Süddeutsche Zeitung, 16.10.99

Der Tod braucht kein Visum

Der leukämiekranke Kurde ist gestorben - die Angehörigen dürfen noch immer nicht einreisen

Von Monika Maier-Albang

Die drei Kinder von Adnan Omar Hussein hatten so gehofft, ihren todkranken Vater noch einmal wieder zu sehen. Doch der leukämiekranke Iraker starb in der Nacht auf Donnerstag im Klinikum Großhadern - ohne dass seine Familie von ihm Abschied nehmen konnte. Seit Juli sitzen Husseins Frau Sausan und die drei Kinder in der Türkei fest. Aus Angst, die Familie werde bleiben, verweigern die deutschen Behörden die Einreise.

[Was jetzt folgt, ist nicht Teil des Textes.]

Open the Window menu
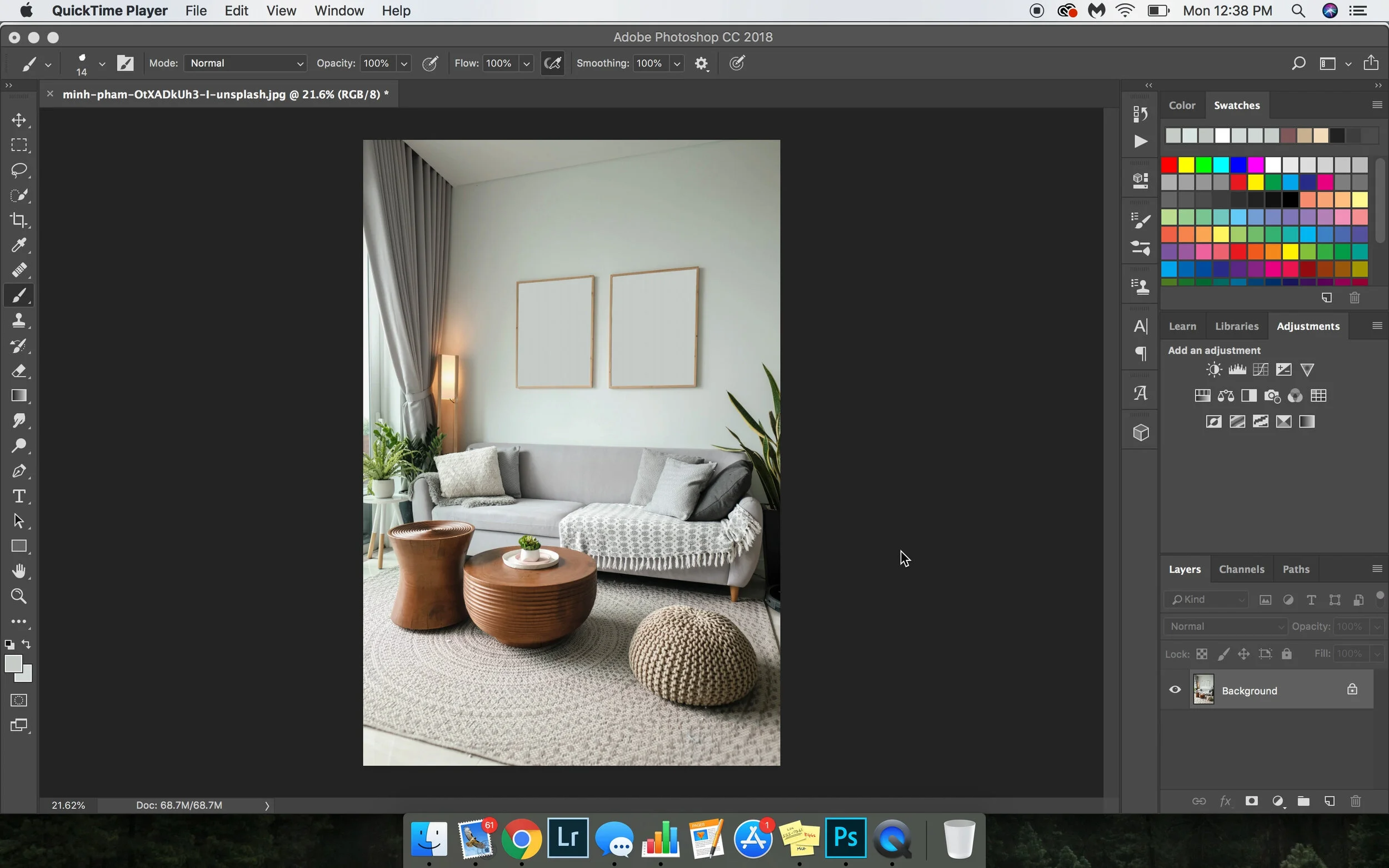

Bereits 1997 war der Kurde Adnan Hussein zu seinen beiden Brüdern nach München geflohen. Erst zwei Jahre später, im März 1999, wurde er als politisch Verfolgter anerkannt. Zwei verlorene Jahre, in denen er nicht arbeiten durfte und damit keine Möglichkeit hatte, seine Familie nachzuholen. Als Husseins Krankheit im August akut wurde, hielt es seine Familie im Irak nicht länger aus. Von der Türkei aus wollte Sausan Hussein mit ihren Kindern nach Deutschland einreisen. Kurz nach ihrer Ankunft in der Türkei verlor die Familie bei dem Erdbeben ihre ganze Habe. "Die Frau sitzt in einem Flüchtlingscamp und muss jeden Tag um Wasser und Brot kämpfen," schildert Caritas-Mitarbeiterin Hester Butterfield die verzweifelte Situation.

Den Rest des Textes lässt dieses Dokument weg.